Mobile QR Code QR CODE

2024

Acceptance Ratio

21%

Title Cross-modal Graphic Retrieval Optimization Method Based on Deep Learning and Hash Learning
Authors (Lu Tan)
DOI https://doi.org/10.5573/IEIESPC.2025.14.4.471
Page pp.471-482
ISSN 2287-5255
Keywords Graph neural networks; Deep learning; Hash algorithms; Graph retrieval; Multimodality
Abstract This work proposes a novel approach for cross-modal graphic retrieval, leveraging deep learning and hash learning techniques. It aims to address the limitations of current multimodal information retrieval methods in capturing detailed information within individual modalities.
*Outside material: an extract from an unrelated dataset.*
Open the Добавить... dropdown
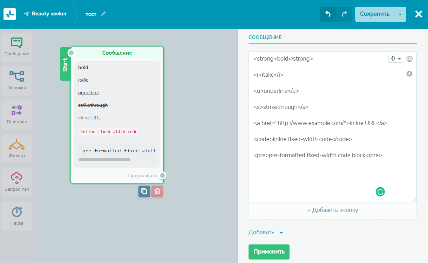Image resolution: width=428 pixels, height=263 pixels. (x=265, y=233)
Initially, a deep learning-based model is developed to extract features from text and image modalities. To further enhance the granularity of modality-specific information, a cross-modal hashing retrieval model incorporating graphic features is proposed. This model leverages attention mechanisms and adversarial networks to optimize performance. Experimental results demonstrate the effectiveness of the proposed model, achieving an average recall of 77.8% in graphic feature extraction with the highest classification precision of 0.637 and 0.712 on two separate datasets. Furthermore, the cross-modal hash retrieval model achieves an impressive average precision mean value of 0.833 in the image retrieval text task using a 64-bit hash code. These findings indicate that the proposed model surpasses comparable models in terms of precision-recall curve. The attentional mechanism, intermodal confrontation, and intra-modal confrontation modules significantly contribute to the model’s performance in image and text detection. Notably, the attentional mechanism module plays the most significant role, followed by the intermodal confrontation module. Consequently, this study’s model is well-suited for cross-modal graphic retrieval tasks.